The Connecticut Association of Health Plans testified in opposition of that bill, saying, “While we appreciate the intent of the legislation, we can’t support initiatives that seek to implement insurance solutions to pricing problems.”
The difference, a person familiar with the testimony on both bills said, is that insulin is a life or death drug that can make a difference in a matter of hours. In other words, it’s difficult to publicly oppose a bill to provide a single drug that saves lives, in part because people do believe diabetics should have affordable access to insulin. They simply disagree on who should pay for it.
Diabetes is a condition in which the pancreas does not naturally produce insulin, which regulates blood sugar. The absence of insulin leads to diabetic ketoacidosis, which can result in death. Few other illnesses, if any, are so timesensitively dependent on a single medication.
State Sen. Kevin Kelly, RStratford, the ranking Republican on he committee, helped draft the bill to cap insulin costs and said it could actually save insurers money in the long run. Diabetics who experience constant spikes and falls in blood sugar levels often experience other health problems, like kidney, eye and nerve damage, as well as heart disease, among other things, outcomes that also require costly treatments but can be mitigated with consistent blood sugar regulation.
“I think this is a good piece of legislation that’s going to help both individuals and families get the insulin that they need, and that’s gong to have more positive health outcomes, which will help lower the cost across the entire healthcare environment,” said
Kelly said prescription drug benchmarking, another initiative the legislature has taken on, could create more transparency on insulin pricing that could help quell the rising costs.
Creating emergency access
Lesser, the co-chairman, said the logistics of emergency access, the inclusion of supplies, including people on health plans purchased through the healthcare exchange, and helping more people access insulin through qualified community health centers that can offer insulin at a lower rate are all pieces subject to change as the bill undergoes further discussion.
Concerns also remain over a portion of the bill that would create an emergency access program for diabetics who find themselves without insulin before their prescription is due for a refill. Diabetics cannot wait even hours for insulin, which regulates blood sugar, without risking serious health complications.
The bill would would require pharmacists to immediately dispense prescription insulin or equipment to an individual even without a valid prescription if the pharmacist, in their professional judgment, determines that person would suffer immediate physical harm without it.

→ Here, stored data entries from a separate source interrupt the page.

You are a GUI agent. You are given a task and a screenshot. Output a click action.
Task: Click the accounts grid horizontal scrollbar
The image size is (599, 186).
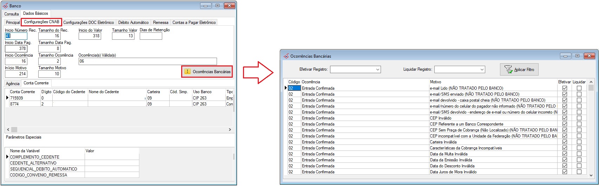(119, 129)
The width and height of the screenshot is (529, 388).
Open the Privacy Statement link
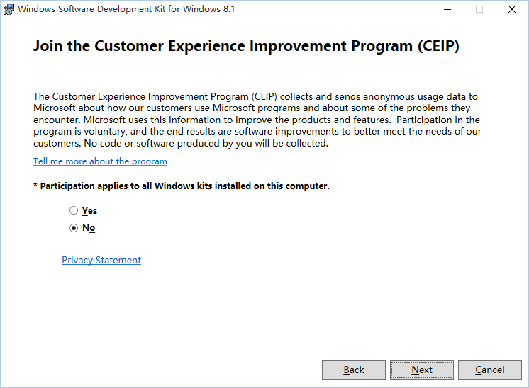(x=101, y=260)
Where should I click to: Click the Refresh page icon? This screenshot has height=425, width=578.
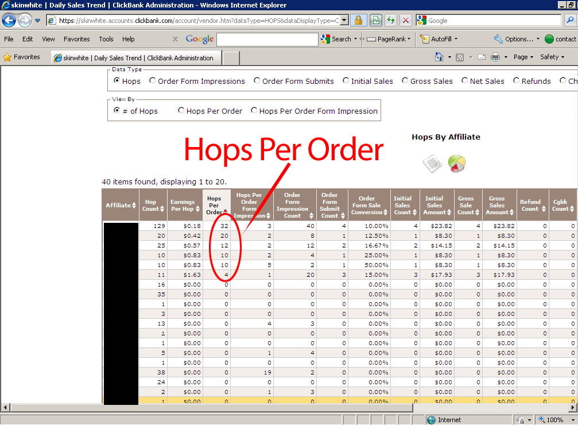[x=391, y=21]
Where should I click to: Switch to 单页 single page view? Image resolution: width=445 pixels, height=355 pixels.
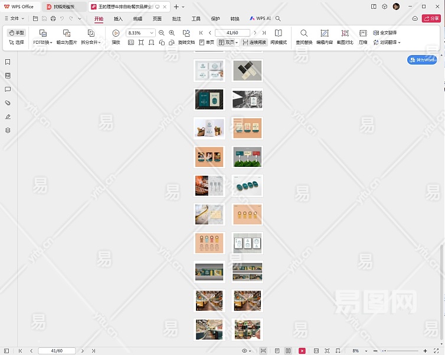[x=206, y=43]
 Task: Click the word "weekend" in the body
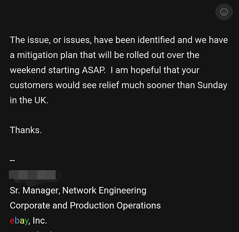coord(28,70)
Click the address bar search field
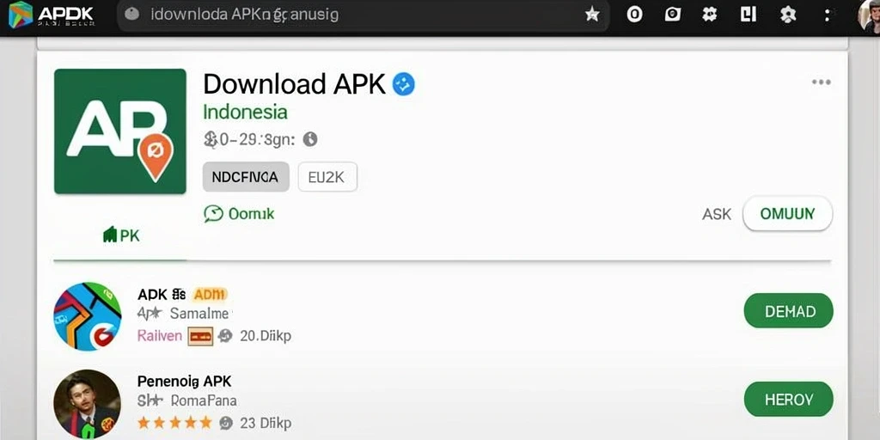The width and height of the screenshot is (880, 440). (364, 15)
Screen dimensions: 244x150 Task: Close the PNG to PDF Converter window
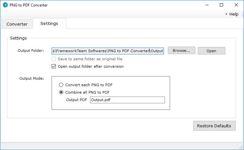pyautogui.click(x=236, y=5)
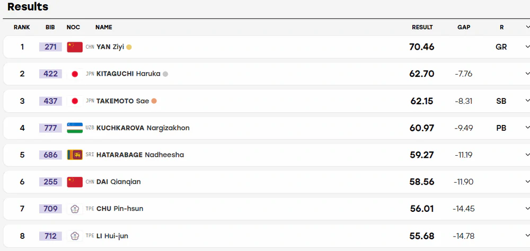Expand DAI Qianqian row chevron
The height and width of the screenshot is (251, 530).
pyautogui.click(x=527, y=182)
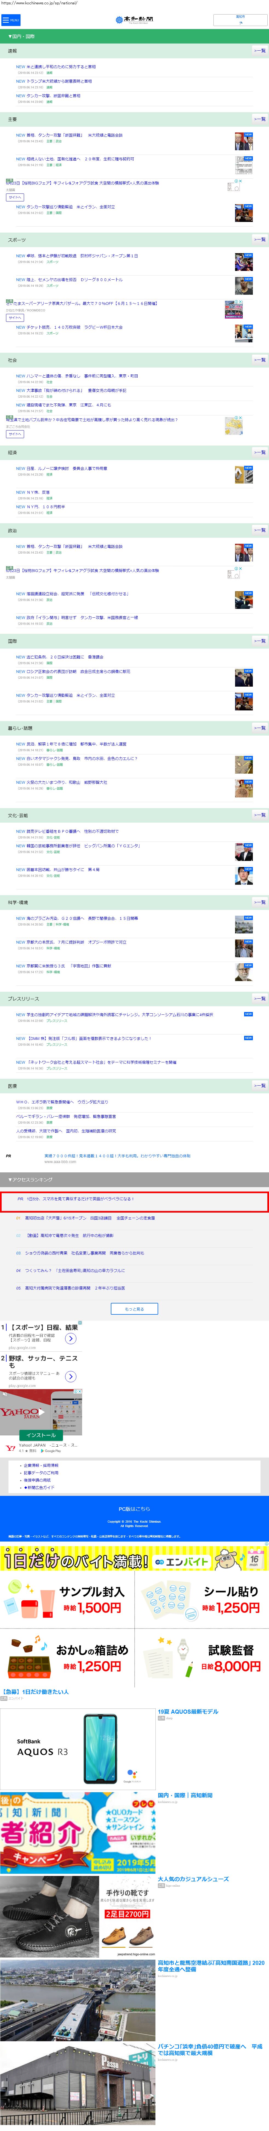This screenshot has width=269, height=2131.
Task: Open the MENU hamburger icon
Action: tap(10, 19)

Funding for that program, along with a provision that would help low-income individuals access insulin and supplies, is still being worked out, as are the logistics of how that would work in a practical sense.
The state operates a prescription drug monitoring program, which allows pharmacists across the state to access prescription information for patients regardless of their home pharmacy. But insulin is not included in that database, according to the state Department of Consumer Protection.
Expanding the database to include insulin would require additional funding and support, which is not explicitly included in the bill.
“We’re looking at some funding sources, potentially some private donation,” Lesser said. “We may be able to set up a really robust safety net to do what we set out to do, which is make sure that nobody in Connecticut dies because they don’t have access to insulin.”